Bundestagspräsident Wolfgang Schäuble hatte nach Reuters-Informationen im CDU-Bundesvorstand davor gewarnt, dass die Unionsparteien "am Abgrund" stünden. Merkel und CSU-Landesgruppenchef Alexander Dobrindt appellierten in der Fraktionssitzung, dass sich beide Seiten einigen müssten. "Der Wunsch, das zu lösen, ist groß", sagte Merkel nach Teilnehmerangaben. Dobrindt sprach von einem "lösbaren Problem" und erinnerte an die jahrzehntelange Fraktionsgemeinschaft der Union.
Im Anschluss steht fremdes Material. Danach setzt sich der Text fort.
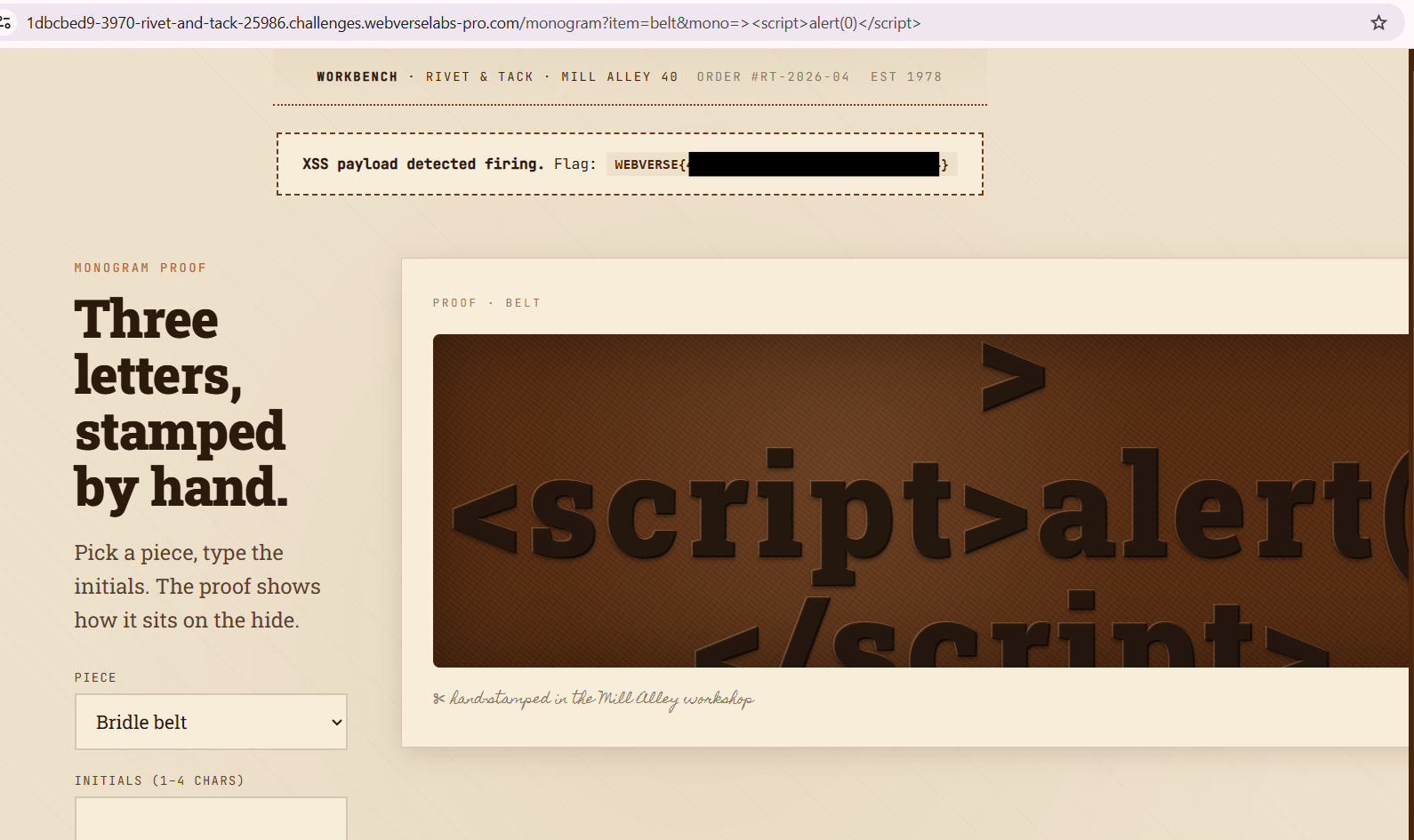Click the hand-stamped Mill Alley workshop caption
The height and width of the screenshot is (840, 1414).
tap(601, 699)
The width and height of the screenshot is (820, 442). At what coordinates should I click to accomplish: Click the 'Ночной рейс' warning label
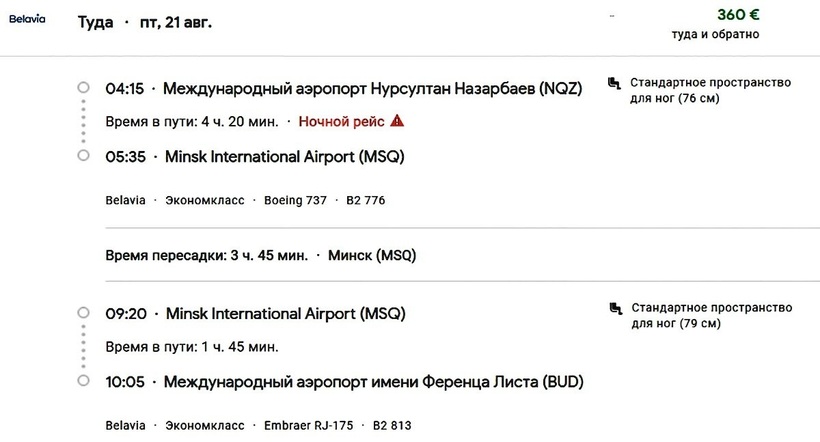(341, 122)
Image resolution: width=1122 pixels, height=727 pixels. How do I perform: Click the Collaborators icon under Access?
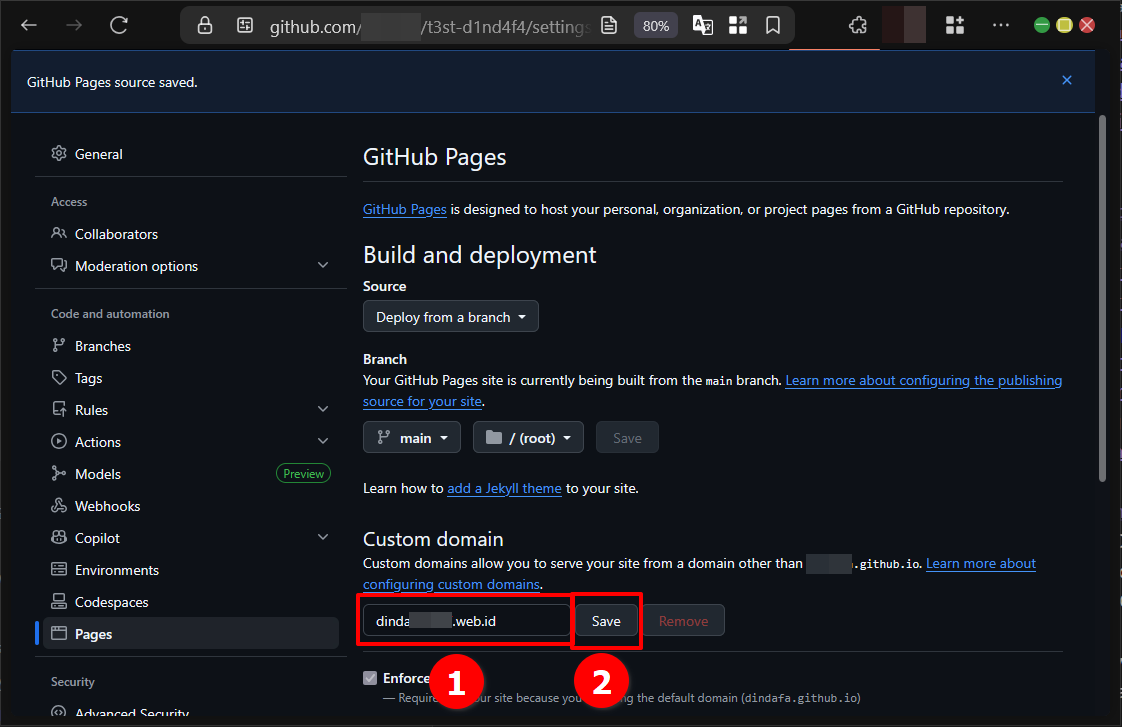coord(58,233)
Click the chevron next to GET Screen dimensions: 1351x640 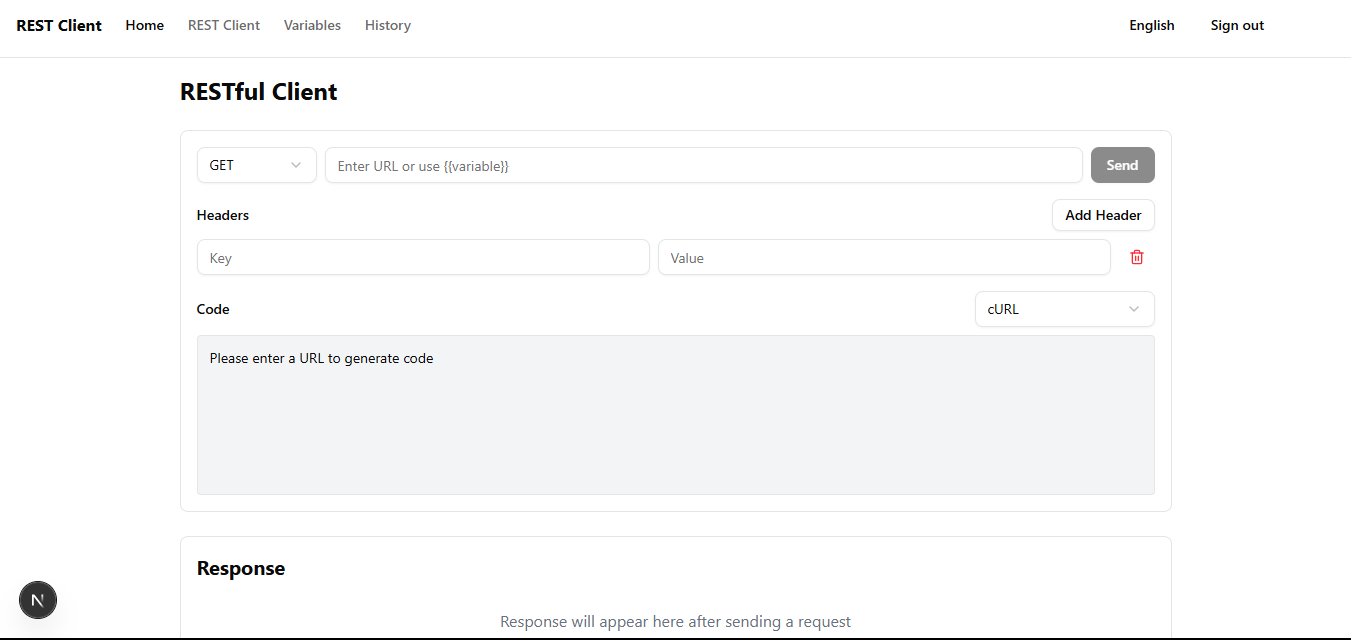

Seehofer hatte nach einer stundenlangen Sitzung der CSU in München in der Nacht zum Montag seinen Rücktritt angeboten, ihn aber auf Drängen anderer CSU-Politiker wieder zurückgenommen. Er nannte eine neue Frist für eine mögliche Einigung mit der CDU bis zu seinem 69. Geburtstag am Mittwoch. Die CSU dringt mehrheitlich weiter darauf, dass die Bundesregierung neben den auf EU-Ebene getroffenen Maßnahmen zur Verringerung der Migration auch nationale Schritte ergreifen müsse. Dazu soll die Zurückweisung von Flüchtlingen gehören, die in anderen EU-Staaten registriert sind. Während Seehofer die Beschlüsse des EU-Gipfels als nicht ausreichend bezeichnete, sieht die CDU-Spitze dies anders. Auch Entwicklungsminister Gerd Müller (CSU) ging auf Distanz zu seiner Parteispitze.
Sollte die CSU ihre Drohung umsetzen und Seehofer im Alleingang die von CDU und SPD abgelehnten Zurückweisungen an der Grenze anordnen, hätte Merkel nach Ansicht führender CDU-Politiker keine andere Wahl als die Entlassung des Innenministers. Dies könnte einen Koalitionsbruch auslösen.. Als Kompromissmöglichkeiten wurde in Unionskreisen genannt, dass die CSU der Kanzlerin mehr Zeit für die Umsetzung der erzielten Beschlüsse auf europäischer Ebene gibt. Die CDU könne ihrer Schwesterpartei die Zurückweisung einer weiteren Gruppe von Flüchtlingen anbieten.
Am Sonntagabend hatte sich der CDU-Bundesvorstand mit einer Enthaltung hinter Merkel gestellt. "Einseitige Zurückweisungen wären das falsche Signal an unsere europäischen Gesprächspartner", heißt es in einem Beschluss. Zugleich bemühte man sich um eine versöhnliche Sprache. "In der Migrationspolitik verfolgen wir dieselben Ziele", heißt es in einer Erklärung von Montag. Beide Unionsparteien wollten die Zuwanderung nach Deutschland "ordnen, steuern und begrenzen".
CDU-Vizechefin Julia Klöckner sagte, man habe der CSU "breite Brücken" gebaut. Dazu gehören aus CDU-Sicht geplante bilaterale Rücknahmeabkommen sowie das Zugeständnis, dass an der Grenze Flüchtlinge abgewiesen werden können, die mit einem Asylantrag in Deutschland gescheitert oder aber in Spanien oder Griechenland registriert worden sind.
HARSCHE KRITIK VON SPD UND OPPOSITION
An dem Spitzengespräch nehmen für CDU Merkel, Generalsekretärin Annegret Kramp-Karrenbauer, Fraktionschef Volker Kauder sowie die fünf CDU-Vizevorsitzenden teil. Die CSU kommt mit Seehofer, Bayerns Ministerpräsident Markus Söder, Generalsekretär Markus Blume, dem früheren Ministerpräsidenten Edmund Stoiber, Dobrindt, Verkehrsminister Andreas Scheuer, dem Parlamentarischen Geschäftsführer Stefan Müller und Digitalisierungs-Staatsministerin Dorothee Bär in die CDU-Zentrale.
SPD und Opposition kritisierten die Union erneut. "Mein Optimismus war vorgestern größer", sagte SPD-Chefin Nahles auf die Frage, ob sie zuversichtlich sei, dass CDU und CSU ihren Streit beenden könnten. Grünen-Fraktionschef Anton Hofreiter warf der CSU vor, mit "testosterongesteuerten Egoismen" die Bundesregierung zu zerlegen. Auf die Frage, ob die Grünen zum Eintritt in die Regierung bereitstünden, sagte er, sie würden sich Gesprächen nicht verweigern. FDP-Chef Christian Lindner kritisierte, die CSU habe aus einer Sachfrage eine Machtfrage gemacht. Sie zeige, dass sie zurzeit keine bürgerliche Partei sei.